### Aim
Reproduce each line of the material below with no changes of any kind.

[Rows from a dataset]
>> Start

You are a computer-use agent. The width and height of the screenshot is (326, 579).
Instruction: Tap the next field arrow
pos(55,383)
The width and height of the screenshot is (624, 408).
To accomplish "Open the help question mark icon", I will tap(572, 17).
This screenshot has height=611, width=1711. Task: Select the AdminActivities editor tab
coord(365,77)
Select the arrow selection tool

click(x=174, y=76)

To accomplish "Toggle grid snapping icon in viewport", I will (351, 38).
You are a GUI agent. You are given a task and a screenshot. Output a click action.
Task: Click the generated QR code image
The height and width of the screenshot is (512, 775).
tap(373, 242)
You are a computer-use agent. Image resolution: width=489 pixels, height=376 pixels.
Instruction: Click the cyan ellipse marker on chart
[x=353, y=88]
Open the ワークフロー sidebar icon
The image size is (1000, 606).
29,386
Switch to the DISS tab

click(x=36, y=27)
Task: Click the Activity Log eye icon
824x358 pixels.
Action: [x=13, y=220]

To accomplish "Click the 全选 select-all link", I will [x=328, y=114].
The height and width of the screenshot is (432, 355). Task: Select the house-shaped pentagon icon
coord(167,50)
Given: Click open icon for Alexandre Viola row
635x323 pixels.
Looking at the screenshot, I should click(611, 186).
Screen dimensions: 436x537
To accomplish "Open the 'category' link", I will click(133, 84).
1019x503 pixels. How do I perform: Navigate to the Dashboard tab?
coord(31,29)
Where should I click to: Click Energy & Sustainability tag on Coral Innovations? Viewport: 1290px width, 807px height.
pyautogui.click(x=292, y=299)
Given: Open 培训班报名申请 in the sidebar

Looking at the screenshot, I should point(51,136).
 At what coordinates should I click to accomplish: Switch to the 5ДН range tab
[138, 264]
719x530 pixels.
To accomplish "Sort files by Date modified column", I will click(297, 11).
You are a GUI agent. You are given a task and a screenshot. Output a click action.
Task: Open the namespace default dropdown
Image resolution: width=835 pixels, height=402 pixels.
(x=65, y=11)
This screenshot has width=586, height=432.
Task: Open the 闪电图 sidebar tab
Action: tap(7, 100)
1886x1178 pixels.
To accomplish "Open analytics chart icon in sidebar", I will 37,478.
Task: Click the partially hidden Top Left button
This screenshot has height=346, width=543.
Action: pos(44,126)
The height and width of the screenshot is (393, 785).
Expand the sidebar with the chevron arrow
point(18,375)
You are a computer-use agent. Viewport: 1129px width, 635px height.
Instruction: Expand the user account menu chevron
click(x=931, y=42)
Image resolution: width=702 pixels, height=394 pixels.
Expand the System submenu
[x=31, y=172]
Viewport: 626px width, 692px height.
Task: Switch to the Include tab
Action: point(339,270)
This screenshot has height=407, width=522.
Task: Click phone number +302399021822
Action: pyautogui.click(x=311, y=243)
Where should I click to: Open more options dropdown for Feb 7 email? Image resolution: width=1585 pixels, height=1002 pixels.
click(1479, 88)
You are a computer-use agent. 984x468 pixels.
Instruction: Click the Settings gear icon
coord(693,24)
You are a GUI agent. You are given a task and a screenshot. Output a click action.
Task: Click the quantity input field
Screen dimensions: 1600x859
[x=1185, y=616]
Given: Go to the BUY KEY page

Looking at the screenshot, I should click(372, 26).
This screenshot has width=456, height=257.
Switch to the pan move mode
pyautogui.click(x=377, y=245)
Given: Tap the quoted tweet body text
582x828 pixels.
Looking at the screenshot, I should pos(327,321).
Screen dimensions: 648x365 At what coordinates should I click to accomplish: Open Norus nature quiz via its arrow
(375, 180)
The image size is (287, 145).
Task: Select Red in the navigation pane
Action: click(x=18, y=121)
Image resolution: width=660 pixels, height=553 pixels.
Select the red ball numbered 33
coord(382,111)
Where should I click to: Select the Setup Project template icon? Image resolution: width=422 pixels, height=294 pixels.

>> End

### Problem solution
You are a computer-use agent. The width and height of the screenshot is (326, 579).
Instruction: Tap the next field arrow
pos(55,383)
The width and height of the screenshot is (624, 408).
To accomplish "Open the help question mark icon", I will tap(572, 17).
This screenshot has height=611, width=1711. Task: Select the AdminActivities editor tab
coord(365,77)
Select the arrow selection tool

click(x=174, y=76)

To accomplish "Toggle grid snapping icon in viewport", I will (351, 38).
You are a GUI agent. You are given a task and a screenshot. Output a click action.
Task: Click the generated QR code image
The height and width of the screenshot is (512, 775).
tap(373, 242)
You are a computer-use agent. Image resolution: width=489 pixels, height=376 pixels.
Instruction: Click the cyan ellipse marker on chart
[x=353, y=88]
Open the ワークフロー sidebar icon
The image size is (1000, 606).
29,386
Switch to the DISS tab

click(x=36, y=27)
Task: Click the Activity Log eye icon
824x358 pixels.
Action: [x=13, y=220]

To accomplish "Click the 全选 select-all link", I will [x=328, y=114].
The height and width of the screenshot is (432, 355). Task: Select the house-shaped pentagon icon
coord(167,50)
Given: Click open icon for Alexandre Viola row
635x323 pixels.
Looking at the screenshot, I should click(611, 186).
Screen dimensions: 436x537
To accomplish "Open the 'category' link", I will click(133, 84).
1019x503 pixels. How do I perform: Navigate to the Dashboard tab?
coord(31,29)
Where should I click to: Click Energy & Sustainability tag on Coral Innovations? Viewport: 1290px width, 807px height.
pyautogui.click(x=292, y=299)
Given: Open 培训班报名申请 in the sidebar

Looking at the screenshot, I should point(51,136).
 At what coordinates should I click to accomplish: Switch to the 5ДН range tab
[138, 264]
719x530 pixels.
To accomplish "Sort files by Date modified column", I will click(297, 11).
You are a GUI agent. You are given a task and a screenshot. Output a click action.
Task: Open the namespace default dropdown
Image resolution: width=835 pixels, height=402 pixels.
(x=65, y=11)
This screenshot has width=586, height=432.
Task: Open the 闪电图 sidebar tab
Action: tap(7, 100)
1886x1178 pixels.
To accomplish "Open analytics chart icon in sidebar", I will 37,478.
Task: Click the partially hidden Top Left button
This screenshot has height=346, width=543.
Action: pos(44,126)
The height and width of the screenshot is (393, 785).
Expand the sidebar with the chevron arrow
point(18,375)
You are a computer-use agent. Viewport: 1129px width, 635px height.
Instruction: Expand the user account menu chevron
click(x=931, y=42)
Image resolution: width=702 pixels, height=394 pixels.
Expand the System submenu
[x=31, y=172]
Viewport: 626px width, 692px height.
Task: Switch to the Include tab
Action: point(339,270)
This screenshot has height=407, width=522.
Task: Click phone number +302399021822
Action: pyautogui.click(x=311, y=243)
Where should I click to: Open more options dropdown for Feb 7 email? Image resolution: width=1585 pixels, height=1002 pixels.
click(1479, 88)
You are a computer-use agent. 984x468 pixels.
Instruction: Click the Settings gear icon
coord(693,24)
You are a GUI agent. You are given a task and a screenshot. Output a click action.
Task: Click the quantity input field
Screen dimensions: 1600x859
[x=1185, y=616]
Given: Go to the BUY KEY page

Looking at the screenshot, I should click(372, 26).
This screenshot has width=456, height=257.
Switch to the pan move mode
pyautogui.click(x=377, y=245)
Given: Tap the quoted tweet body text
582x828 pixels.
Looking at the screenshot, I should pos(327,321).
Screen dimensions: 648x365 At what coordinates should I click to accomplish: Open Norus nature quiz via its arrow
(375, 180)
The image size is (287, 145).
Task: Select Red in the navigation pane
Action: click(x=18, y=121)
Image resolution: width=660 pixels, height=553 pixels.
Select the red ball numbered 33
coord(382,111)
Where should I click to: Select the Setup Project template icon? Image resolution: width=422 pixels, height=294 pixels.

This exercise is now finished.